Don’t Stop ‘Til You Get Enough
Writer(s): Michael Jackson (see lyrics here)
Released: July 10, 1979
First Charted: July 28, 1979
Peak: 11 US, 11 CB, 2 GR, 11 HR, 5 RR, 15 RB, 3 UK, 3 CN, 13 AU, 7 DF (Click for codes to charts.)
Sales (in millions): 5.0 US, 1.81 UK, 6.88 world (includes US + UK)
Airplay/Streaming (in millions): -- radio, 413.43 video, 368.37 streaming
Click on award for more details.
About the Song:
Michael Jackson became a star fronting his brothers in the Jackson 5 before he’d even hit puberty. The group sent four songs to the top of the Billboard Hot 100 in 1969 and ’70. While still generating hits with his brothers, Michael also launched a solo career in 1971 and hit #1 on his own the next year with “Ben,” “a lovely ballad about a killer rat from a B-movie.” SG It would be seven years before he topped the chart again.

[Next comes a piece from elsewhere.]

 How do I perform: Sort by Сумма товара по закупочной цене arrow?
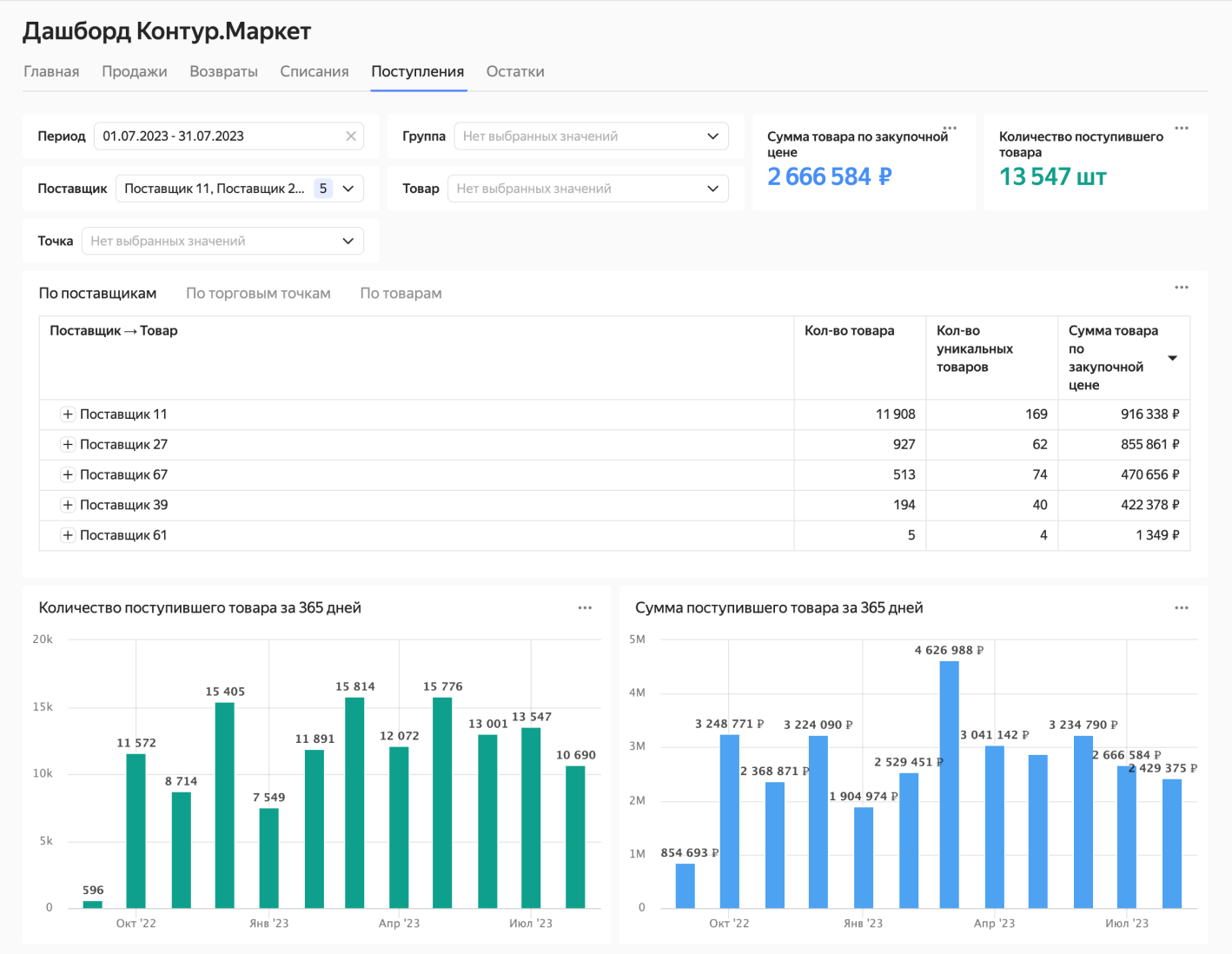pos(1172,358)
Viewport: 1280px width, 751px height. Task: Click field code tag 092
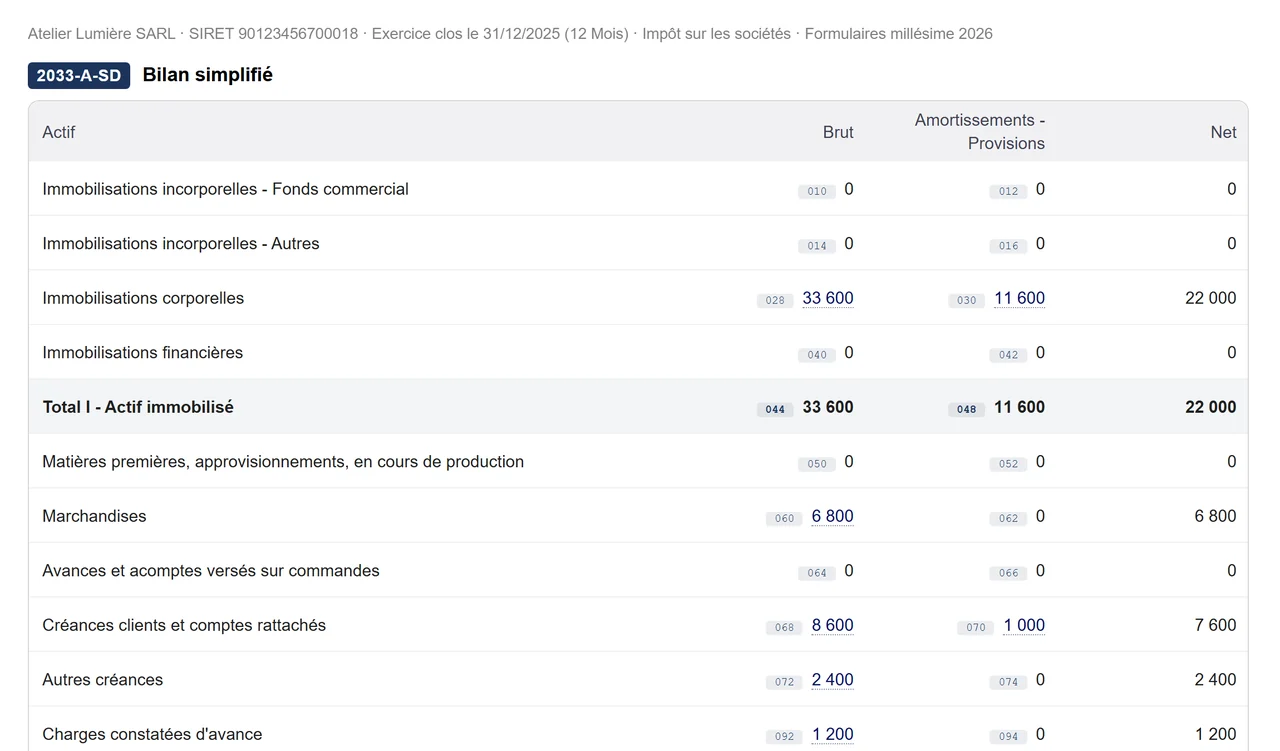click(x=784, y=736)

In 1975, Michael and his brothers bolted from Motown and signed with Epic Records. They weren’t as big as before, but still managed top-10 hits with 1976’s “Enjoy Yourself” and 1979’s “Shake Your Body Down to the Ground.” In 1979, Michael would also release Off the Wall, his first post-Motown solo effort. It showcased him “as a young man liberated” SG by getting some say for the first time over the songs and arrangements. The album “introduced the chic, Quincy Jones-produced sound that would soon see him dubbed the King of Pop.” TB
The album’s lead single, “Don’t Stop ‘Til You Get Enough,” was “a perfect song,” SG “an absolute miracle of pop music.” SG Jackson recorded a demo with his brother Randy playing piano. It “shows that he knew exactly what he wanted from the song. The jangling, cowbell-laden rhythm, distinctive bass and guitar licks, and Jackson’s newly developed falsetto are all there; the only extra ingredient he needed was Jones’ polished, spacious, production sheen.” TB
The song is “about the ecstasy of losing yourself in something greater than you, of giving yourself over” SG – maybe that’s dancing, maybe that’s sex, maybe it’s something else. Jackson said “It’s about forces and the power of love.” FB
Not yet 21, Michael is “still the same little joy-bursting kid from ‘I Want You Back,’ finding new textures in his own voice and discovering new wonders.” SG He was still a few years from becoming the most famous person on the planet, at which point “even on his most ebullient songs, he sounded paranoid and trapped.” SG Here Jackson sings “in an airy falsetto, letting the music push his voice all around.” SG “The instruments all seem to be dancing with each other: the rolling and pulsing bass, the euphoric bursts of horn, the diving strings, the layers upon layers of percussion.” SG “He understands the beat.” SG “It says a whole lot that Michael Jackson was able to use disco as a springboard into planet-dominating stardom even at the moment when the planet was getting sick of disco.” SG
First posted 4/20/2023.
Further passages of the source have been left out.